* _TASK REQUIREMENTS_
Starting with the line that contains "The height and" and ending with the last line of the entries, repeat exactly those lines and nothing else, pictures excluded.

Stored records
········
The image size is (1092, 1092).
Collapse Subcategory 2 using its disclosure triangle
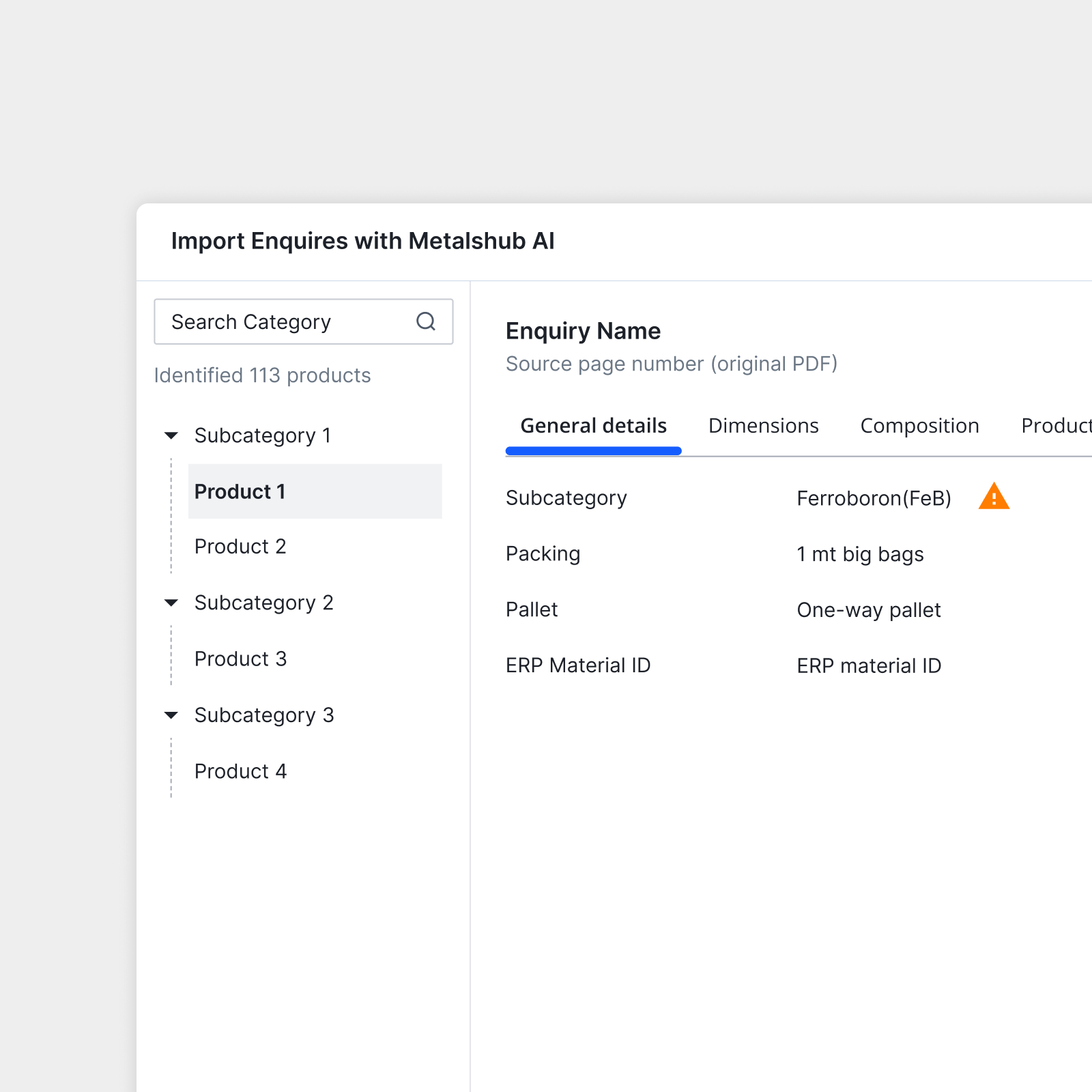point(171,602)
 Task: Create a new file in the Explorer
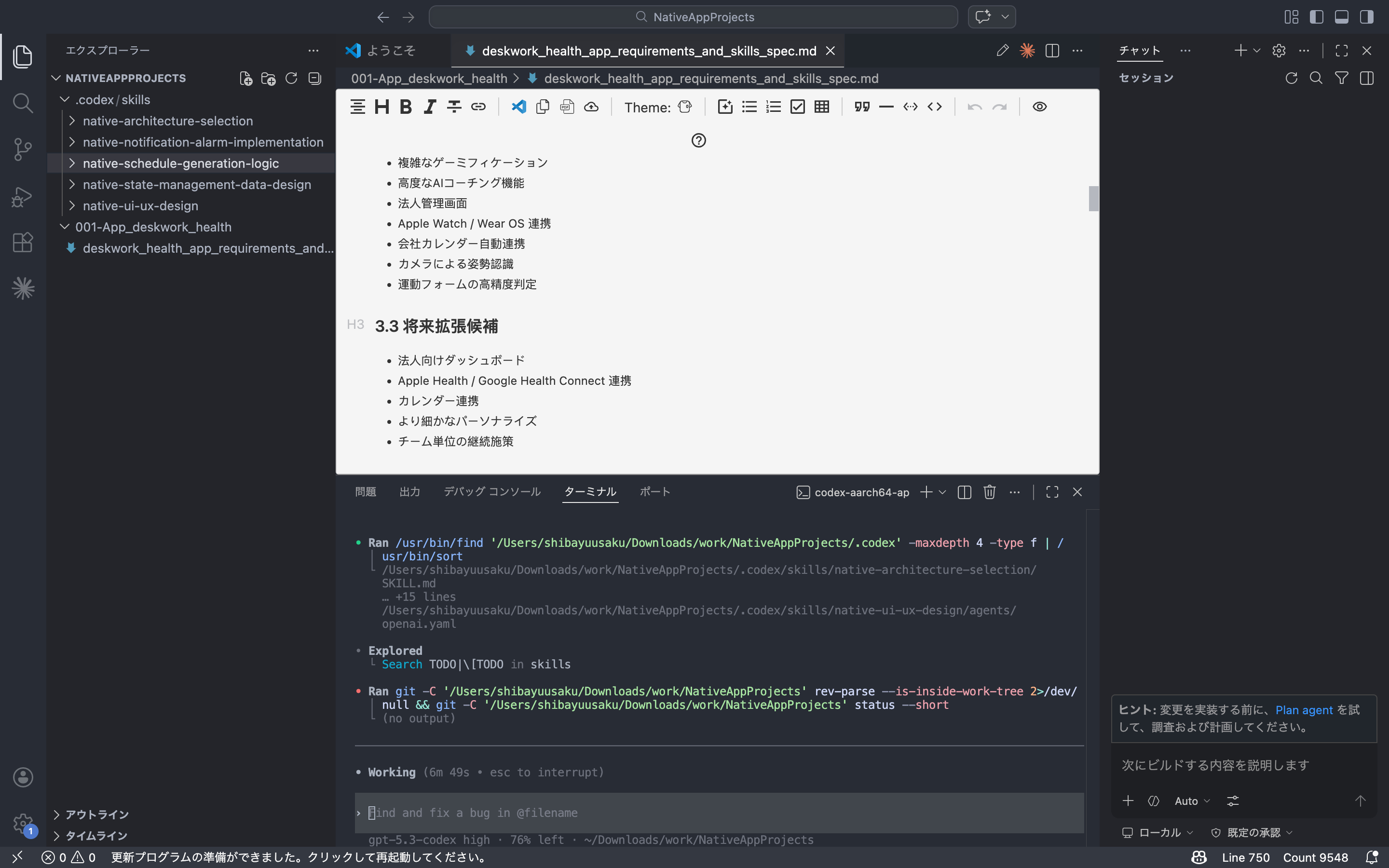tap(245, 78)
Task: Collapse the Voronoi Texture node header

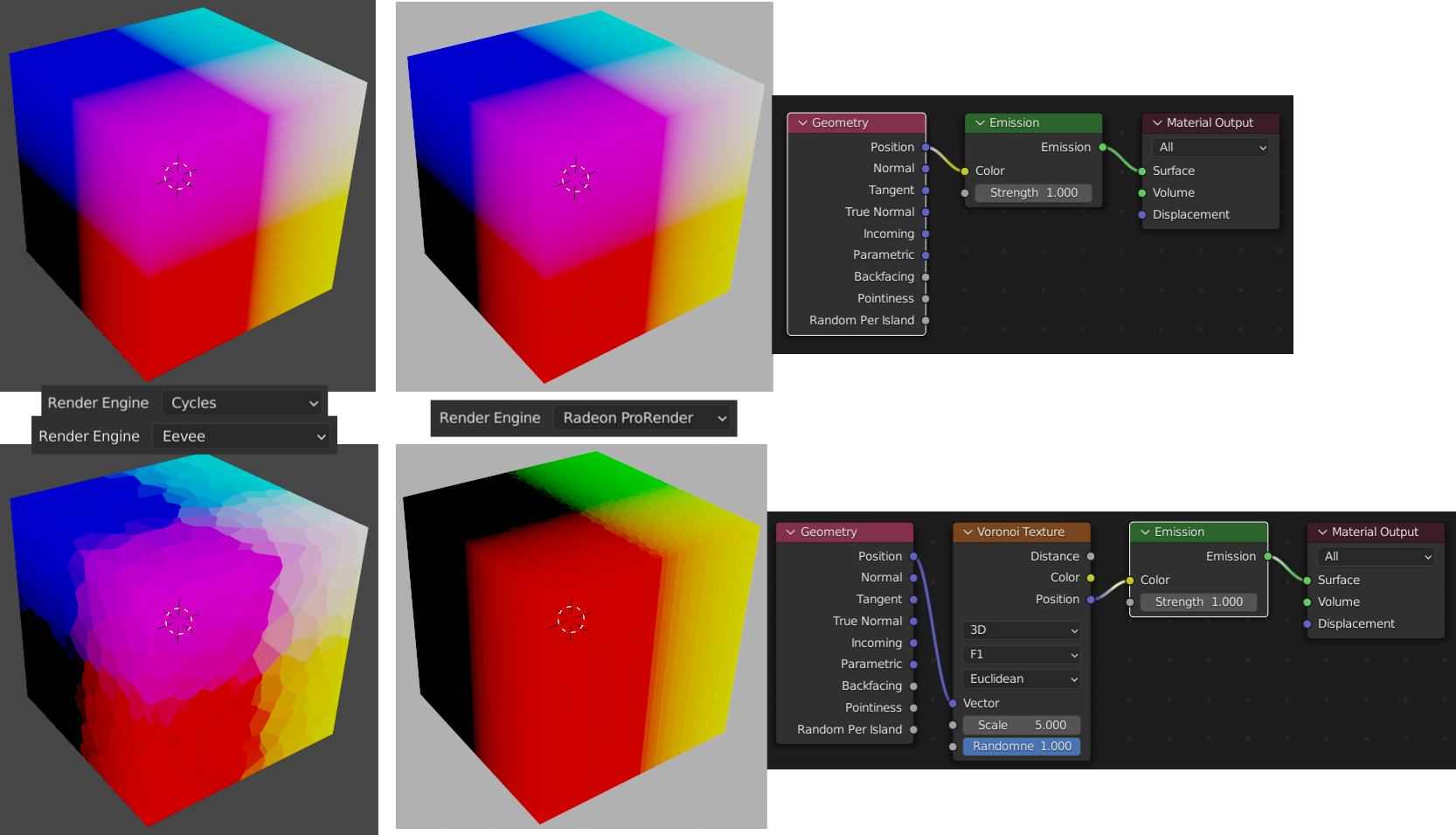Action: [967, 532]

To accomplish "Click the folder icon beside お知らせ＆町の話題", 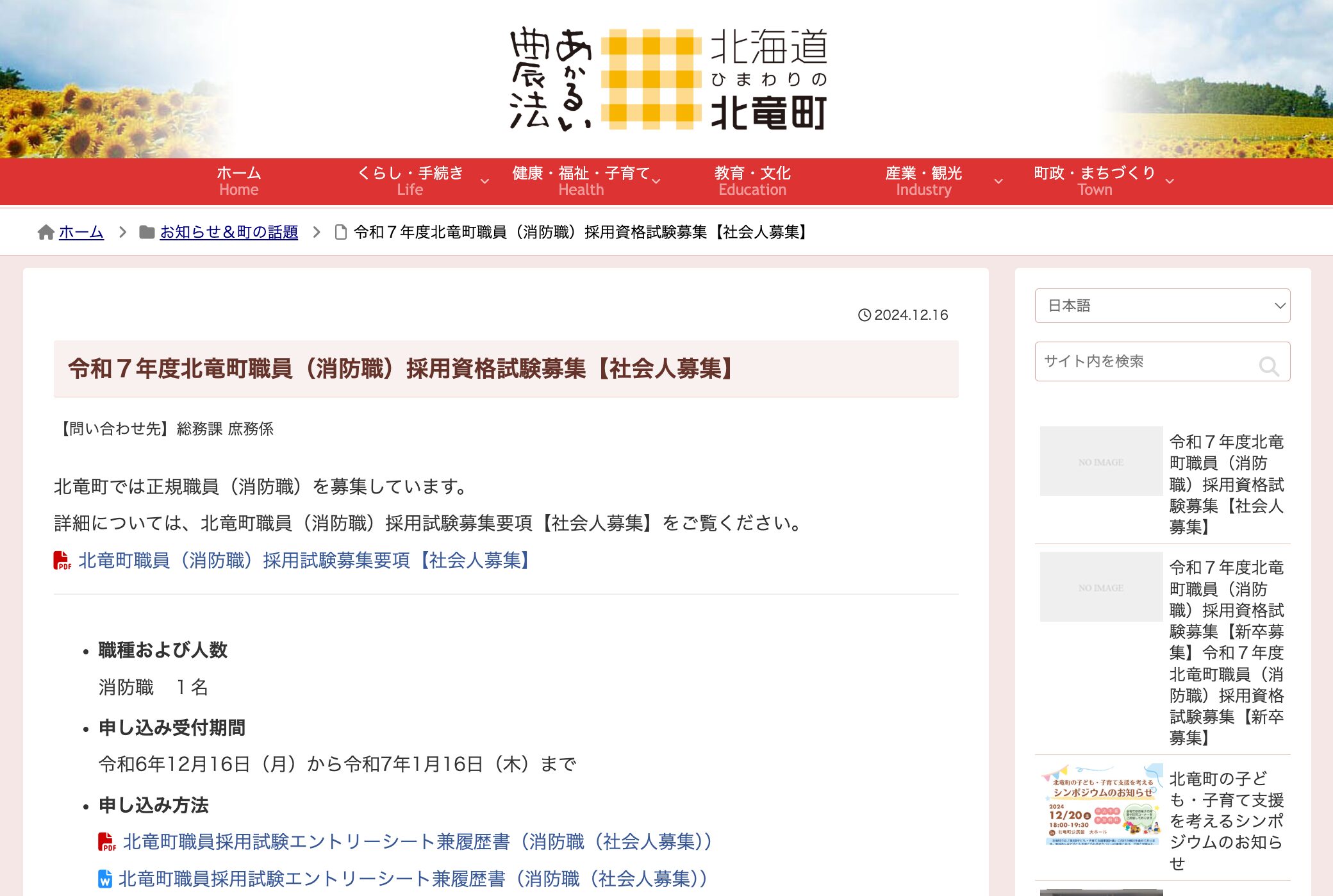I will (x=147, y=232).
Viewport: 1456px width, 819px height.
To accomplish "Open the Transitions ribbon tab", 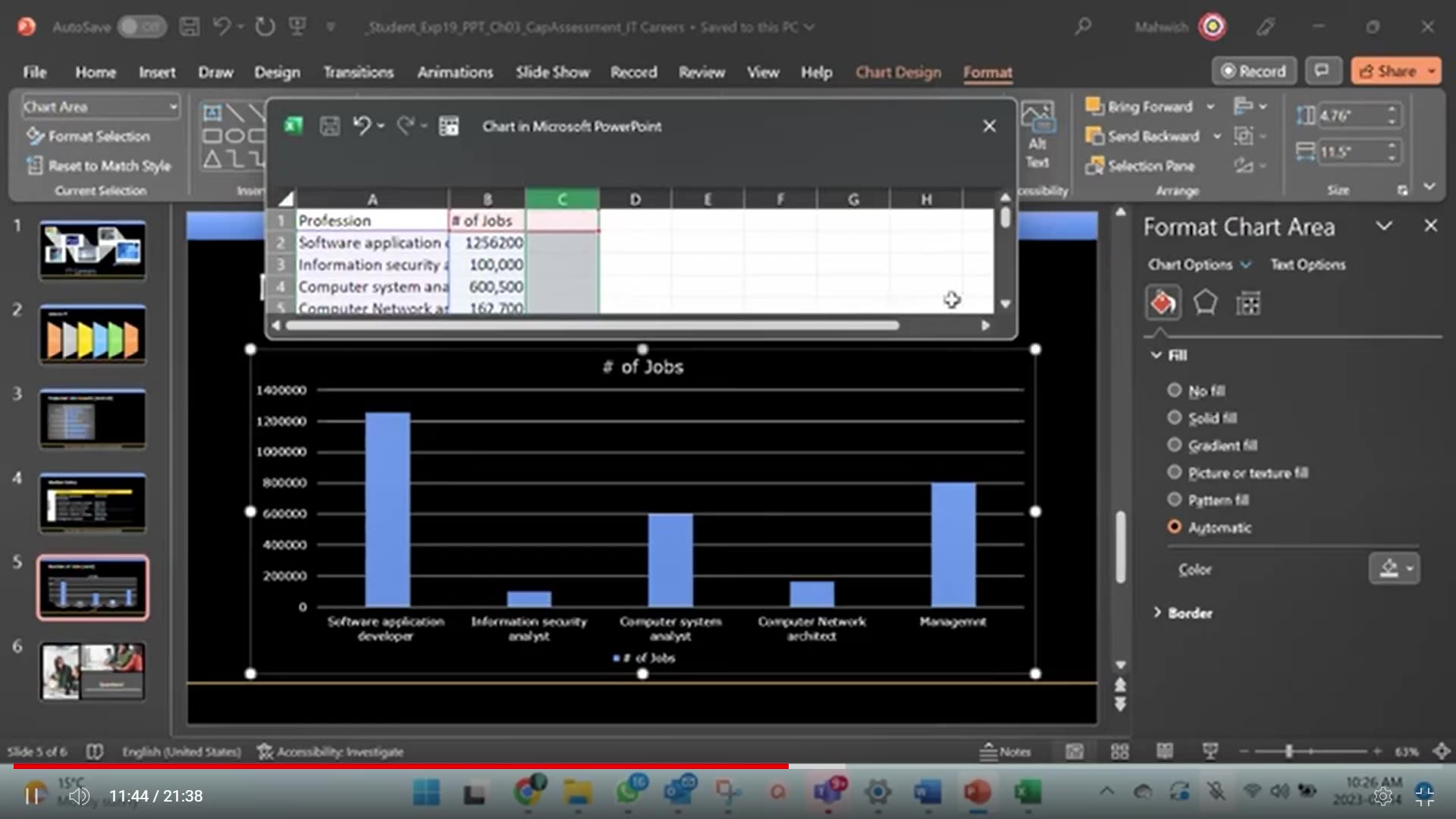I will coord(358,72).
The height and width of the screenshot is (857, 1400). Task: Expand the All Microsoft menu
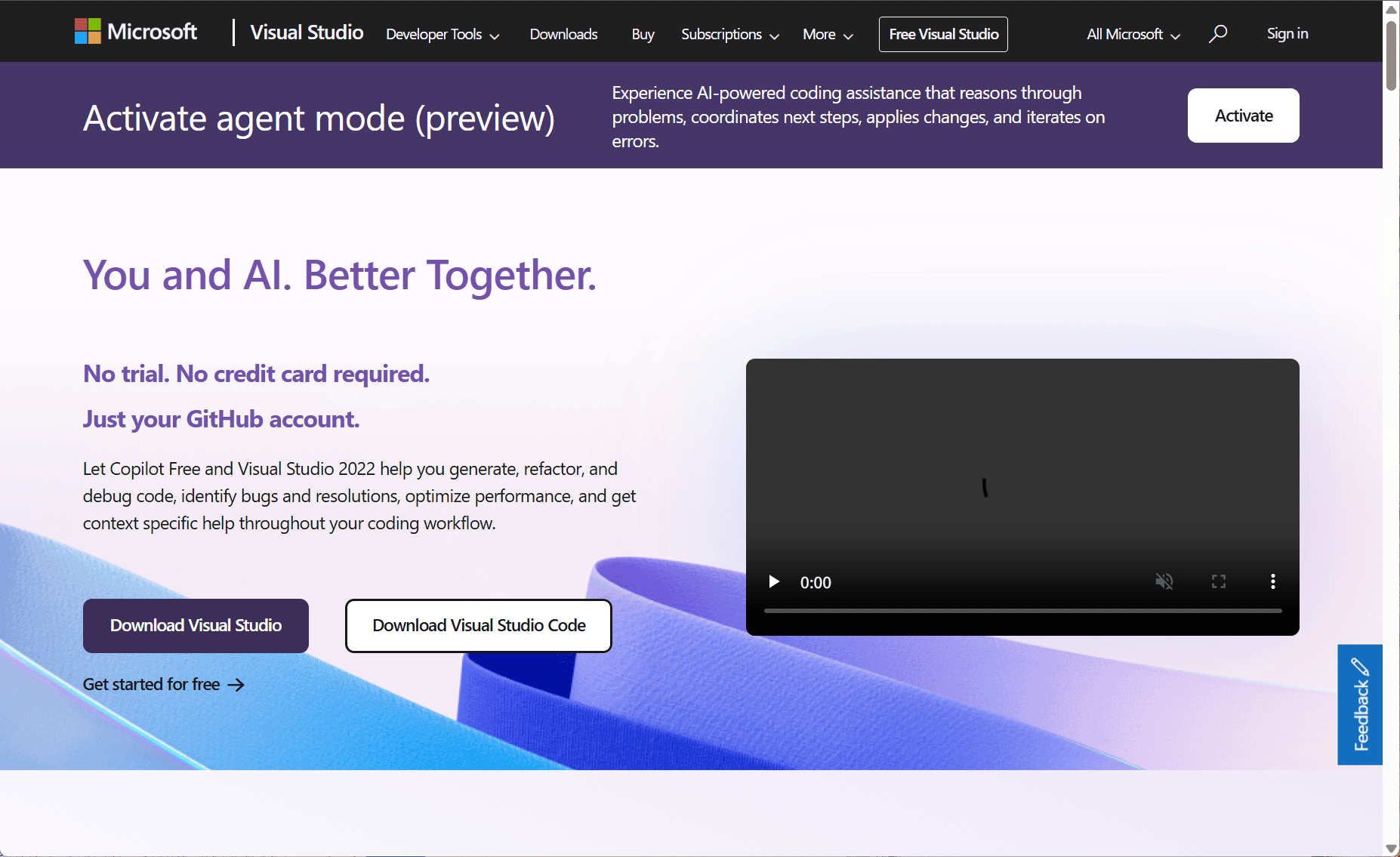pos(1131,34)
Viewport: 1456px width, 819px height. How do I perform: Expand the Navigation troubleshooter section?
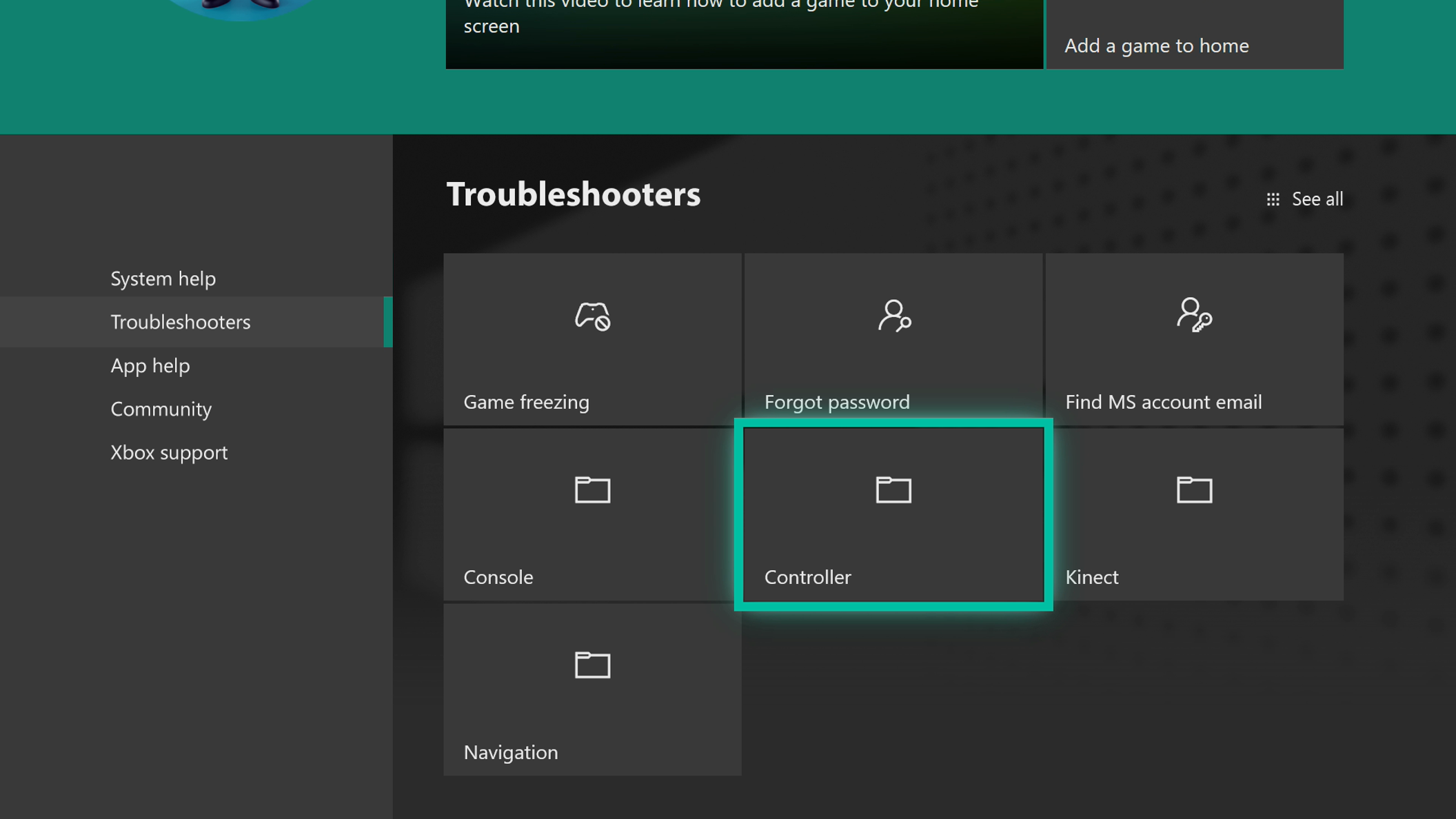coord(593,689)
········
* _OUTPUT OF THE TASK_
The height and width of the screenshot is (857, 1400). Task: Expand the All Microsoft menu
pos(1131,34)
Viewport: 1456px width, 819px height. How do I perform: Expand the Navigation troubleshooter section?
coord(593,689)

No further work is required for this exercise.